(Beginning of GIVEN INFORMATION)

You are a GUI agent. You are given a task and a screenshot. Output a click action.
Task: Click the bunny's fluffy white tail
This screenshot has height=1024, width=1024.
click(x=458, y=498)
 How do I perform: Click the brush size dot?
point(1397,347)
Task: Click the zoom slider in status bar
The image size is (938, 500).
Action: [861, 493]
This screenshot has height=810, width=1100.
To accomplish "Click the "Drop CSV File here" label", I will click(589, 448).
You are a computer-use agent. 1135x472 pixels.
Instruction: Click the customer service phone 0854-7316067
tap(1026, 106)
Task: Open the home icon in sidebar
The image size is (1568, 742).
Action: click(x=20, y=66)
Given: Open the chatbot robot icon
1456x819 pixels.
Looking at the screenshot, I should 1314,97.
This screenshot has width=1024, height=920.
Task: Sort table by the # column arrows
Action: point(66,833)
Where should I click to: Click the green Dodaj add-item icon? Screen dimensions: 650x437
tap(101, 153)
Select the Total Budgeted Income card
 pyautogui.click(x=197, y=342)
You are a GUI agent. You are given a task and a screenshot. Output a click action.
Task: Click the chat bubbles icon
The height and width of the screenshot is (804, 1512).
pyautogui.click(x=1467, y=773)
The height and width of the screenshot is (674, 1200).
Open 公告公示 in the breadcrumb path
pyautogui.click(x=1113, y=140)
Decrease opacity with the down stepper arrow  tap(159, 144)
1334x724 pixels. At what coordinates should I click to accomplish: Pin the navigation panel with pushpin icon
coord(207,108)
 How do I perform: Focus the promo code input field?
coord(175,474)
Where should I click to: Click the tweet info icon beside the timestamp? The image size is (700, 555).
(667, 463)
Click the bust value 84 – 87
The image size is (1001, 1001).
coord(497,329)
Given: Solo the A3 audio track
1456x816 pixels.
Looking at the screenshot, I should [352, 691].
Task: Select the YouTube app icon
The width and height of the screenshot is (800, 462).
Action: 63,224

(End of GIVEN INFORMATION)

WHAT TO PRODUCE —
What should appear is an exact copy of the lines from the one with "1334x724 pixels. At" through the end of the entries above, ends included, and no other text.

SOLUTION TO THIS TASK —
1334x724 pixels. At what coordinates should I click to accomplish: Pin the navigation panel with pushpin icon
coord(207,108)
 How do I perform: Focus the promo code input field?
coord(175,474)
Where should I click to: Click the tweet info icon beside the timestamp? The image size is (700, 555).
(667, 463)
Click the bust value 84 – 87
The image size is (1001, 1001).
coord(497,329)
Given: Solo the A3 audio track
1456x816 pixels.
Looking at the screenshot, I should [352, 691].
Task: Select the YouTube app icon
The width and height of the screenshot is (800, 462).
Action: 63,224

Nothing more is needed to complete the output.